--- start of Records shown ---

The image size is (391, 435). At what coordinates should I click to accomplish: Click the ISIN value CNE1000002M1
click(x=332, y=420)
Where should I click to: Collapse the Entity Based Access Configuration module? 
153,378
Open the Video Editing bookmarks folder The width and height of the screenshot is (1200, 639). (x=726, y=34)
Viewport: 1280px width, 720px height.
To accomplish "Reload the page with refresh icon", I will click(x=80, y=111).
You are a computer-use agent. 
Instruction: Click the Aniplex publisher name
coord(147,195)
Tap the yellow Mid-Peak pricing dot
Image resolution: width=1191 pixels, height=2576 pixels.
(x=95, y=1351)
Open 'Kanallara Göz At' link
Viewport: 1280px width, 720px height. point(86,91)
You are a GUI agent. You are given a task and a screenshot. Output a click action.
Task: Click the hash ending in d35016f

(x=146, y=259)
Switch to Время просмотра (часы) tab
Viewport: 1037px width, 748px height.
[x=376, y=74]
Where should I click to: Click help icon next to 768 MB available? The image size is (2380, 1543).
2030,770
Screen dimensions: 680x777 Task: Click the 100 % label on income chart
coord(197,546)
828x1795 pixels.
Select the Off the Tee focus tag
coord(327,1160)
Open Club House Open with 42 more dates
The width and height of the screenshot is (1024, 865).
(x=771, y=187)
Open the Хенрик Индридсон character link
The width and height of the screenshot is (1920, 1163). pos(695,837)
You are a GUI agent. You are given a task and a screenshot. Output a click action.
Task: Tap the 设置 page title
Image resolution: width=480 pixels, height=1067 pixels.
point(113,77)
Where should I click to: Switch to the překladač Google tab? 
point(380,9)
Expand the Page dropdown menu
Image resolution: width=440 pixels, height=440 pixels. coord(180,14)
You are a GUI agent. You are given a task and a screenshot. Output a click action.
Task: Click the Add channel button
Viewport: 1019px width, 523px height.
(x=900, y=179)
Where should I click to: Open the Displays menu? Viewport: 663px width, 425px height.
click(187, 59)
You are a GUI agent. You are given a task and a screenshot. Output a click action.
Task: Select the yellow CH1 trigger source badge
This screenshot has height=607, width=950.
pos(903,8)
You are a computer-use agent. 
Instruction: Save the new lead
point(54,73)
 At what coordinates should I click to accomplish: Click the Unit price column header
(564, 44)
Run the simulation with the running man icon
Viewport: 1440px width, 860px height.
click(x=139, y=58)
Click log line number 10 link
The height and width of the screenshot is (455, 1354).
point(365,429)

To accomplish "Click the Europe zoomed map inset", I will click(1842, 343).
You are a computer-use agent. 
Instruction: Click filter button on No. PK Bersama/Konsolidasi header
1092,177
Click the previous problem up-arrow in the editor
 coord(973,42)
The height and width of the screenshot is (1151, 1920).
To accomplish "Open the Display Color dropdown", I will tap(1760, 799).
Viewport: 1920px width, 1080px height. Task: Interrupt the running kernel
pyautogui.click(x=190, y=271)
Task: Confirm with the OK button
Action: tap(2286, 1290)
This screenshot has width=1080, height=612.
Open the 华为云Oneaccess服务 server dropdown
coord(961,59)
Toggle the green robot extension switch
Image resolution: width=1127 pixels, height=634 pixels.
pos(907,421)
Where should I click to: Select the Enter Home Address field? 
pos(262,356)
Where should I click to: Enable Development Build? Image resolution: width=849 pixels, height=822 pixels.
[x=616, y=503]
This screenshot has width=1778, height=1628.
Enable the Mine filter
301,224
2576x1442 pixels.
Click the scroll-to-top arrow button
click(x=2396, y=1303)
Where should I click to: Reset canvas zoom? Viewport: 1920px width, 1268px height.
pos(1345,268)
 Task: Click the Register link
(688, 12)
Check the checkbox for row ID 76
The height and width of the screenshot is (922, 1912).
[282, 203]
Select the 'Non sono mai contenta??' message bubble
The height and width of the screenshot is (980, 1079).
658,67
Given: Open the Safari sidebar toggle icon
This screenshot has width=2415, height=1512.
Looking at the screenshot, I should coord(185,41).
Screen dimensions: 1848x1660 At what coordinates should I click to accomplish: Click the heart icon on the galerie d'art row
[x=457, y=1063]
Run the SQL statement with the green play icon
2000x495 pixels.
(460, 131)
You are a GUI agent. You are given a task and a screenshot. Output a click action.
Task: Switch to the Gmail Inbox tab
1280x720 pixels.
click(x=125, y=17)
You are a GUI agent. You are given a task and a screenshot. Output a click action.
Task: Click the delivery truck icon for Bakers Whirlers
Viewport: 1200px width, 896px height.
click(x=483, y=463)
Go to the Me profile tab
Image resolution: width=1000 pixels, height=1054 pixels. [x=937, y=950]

--- end of Records shown ---

■ Written problem: Rewrite the records from the line with "Open 'Kanallara Göz At' link" up to and including the line with "coord(973,42)", changing "Output a click action" to "Return one click action" and keeping everything else the same. Return only those lines.

■ Complete response:
Open 'Kanallara Göz At' link
Viewport: 1280px width, 720px height. point(86,91)
You are a GUI agent. You are given a task and a screenshot. Return one click action.
Task: Click the hash ending in d35016f

(x=146, y=259)
Switch to Время просмотра (часы) tab
Viewport: 1037px width, 748px height.
[x=376, y=74]
Where should I click to: Click help icon next to 768 MB available? The image size is (2380, 1543).
2030,770
Screen dimensions: 680x777 Task: Click the 100 % label on income chart
coord(197,546)
828x1795 pixels.
Select the Off the Tee focus tag
coord(327,1160)
Open Club House Open with 42 more dates
The width and height of the screenshot is (1024, 865).
(x=771, y=187)
Open the Хенрик Индридсон character link
The width and height of the screenshot is (1920, 1163). pos(695,837)
You are a GUI agent. You are given a task and a screenshot. Return one click action.
Task: Tap the 设置 page title
Image resolution: width=480 pixels, height=1067 pixels.
point(113,77)
Where should I click to: Switch to the překladač Google tab? 
point(380,9)
Expand the Page dropdown menu
Image resolution: width=440 pixels, height=440 pixels. coord(180,14)
You are a GUI agent. You are given a task and a screenshot. Return one click action.
Task: Click the Add channel button
Viewport: 1019px width, 523px height.
(x=900, y=179)
Where should I click to: Open the Displays menu? Viewport: 663px width, 425px height.
click(187, 59)
You are a GUI agent. You are given a task and a screenshot. Return one click action.
Task: Select the yellow CH1 trigger source badge
This screenshot has height=607, width=950.
pos(903,8)
You are a computer-use agent. 
Instruction: Save the new lead
point(54,73)
 At what coordinates should I click to accomplish: Click the Unit price column header
(564, 44)
Run the simulation with the running man icon
Viewport: 1440px width, 860px height.
click(x=139, y=58)
Click log line number 10 link
The height and width of the screenshot is (455, 1354).
point(365,429)

To accomplish "Click the Europe zoomed map inset", I will click(1842, 343).
You are a computer-use agent. 
Instruction: Click filter button on No. PK Bersama/Konsolidasi header
1092,177
Click the previous problem up-arrow in the editor
 coord(973,42)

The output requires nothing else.